The transfer means greatly expanding the size and sophistication of Bombardier's operations at the Queretaro plant, which is already producing the Challenger 850 mid-fuselage and Global Express fuselage. The Mexico site also produces wire harnesses and parts for the Q400 turboprop airliner, but no composite structures.
"This is going to be a new technology for Mexico," Bombardier says.
The precise timing of the shift from Grob to Queretaro will not be disclosed.
Grob is designing and producing the fuselage for the first three Learjet 85 prototypes. Grob then will continue building a "certain number" of additional structures until production is completely shifted to Queretaro, Bombardier said.
The airframer's Belfast plant, however, remains its centre of excellence for composite manufacturing.

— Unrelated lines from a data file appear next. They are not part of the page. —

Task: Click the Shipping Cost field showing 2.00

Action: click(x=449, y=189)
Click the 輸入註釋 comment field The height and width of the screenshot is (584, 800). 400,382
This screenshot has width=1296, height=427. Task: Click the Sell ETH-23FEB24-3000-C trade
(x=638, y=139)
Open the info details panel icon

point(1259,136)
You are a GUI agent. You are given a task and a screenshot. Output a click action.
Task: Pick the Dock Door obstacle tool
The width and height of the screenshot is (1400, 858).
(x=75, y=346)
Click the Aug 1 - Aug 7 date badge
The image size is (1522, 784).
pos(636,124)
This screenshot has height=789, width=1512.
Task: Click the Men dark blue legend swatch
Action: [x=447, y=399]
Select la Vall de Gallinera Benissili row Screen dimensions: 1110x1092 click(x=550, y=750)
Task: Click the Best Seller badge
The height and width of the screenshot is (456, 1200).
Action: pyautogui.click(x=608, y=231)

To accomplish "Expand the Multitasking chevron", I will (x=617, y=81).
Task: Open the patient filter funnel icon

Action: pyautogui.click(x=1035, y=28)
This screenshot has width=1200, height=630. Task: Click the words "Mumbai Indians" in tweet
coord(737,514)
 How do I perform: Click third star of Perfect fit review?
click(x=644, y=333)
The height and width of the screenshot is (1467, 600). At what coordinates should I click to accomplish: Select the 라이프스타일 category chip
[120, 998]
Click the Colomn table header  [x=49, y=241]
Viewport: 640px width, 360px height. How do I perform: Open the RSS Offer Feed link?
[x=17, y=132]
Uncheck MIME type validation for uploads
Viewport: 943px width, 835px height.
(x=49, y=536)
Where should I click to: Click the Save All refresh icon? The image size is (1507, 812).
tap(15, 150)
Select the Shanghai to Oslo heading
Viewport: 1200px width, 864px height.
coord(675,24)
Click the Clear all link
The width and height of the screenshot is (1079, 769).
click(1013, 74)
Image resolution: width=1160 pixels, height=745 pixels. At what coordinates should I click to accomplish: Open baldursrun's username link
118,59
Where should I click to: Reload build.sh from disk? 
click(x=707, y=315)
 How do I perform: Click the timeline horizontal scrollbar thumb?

Bombardier is rapidly expanding operations in Queretaro, Mexico, and expects the workforce to rise to 2,000 employees in 2009. By year-end, roughly 1,300 employees will be employed at the facility. This is up from 900 employees, including administration and production, at the beginning of the year.
Bombardier is one of a growing list of aerospace companies building a presence in Mexico - and rival regional jet manufacturer Embraer has taken notice. At a 14 May press event in Washington DC, the Brazilian company's chief executive Frederico Fleury Curado said: "We have been investigating there as well. On a pure economical basis, given the cost of labour, it's a no-brainer."
However, says Curado, cost is not the only driver behind Embraer's choice of manufacturing locations. If these decisions were solely based on cost, work "would stay in Brazil".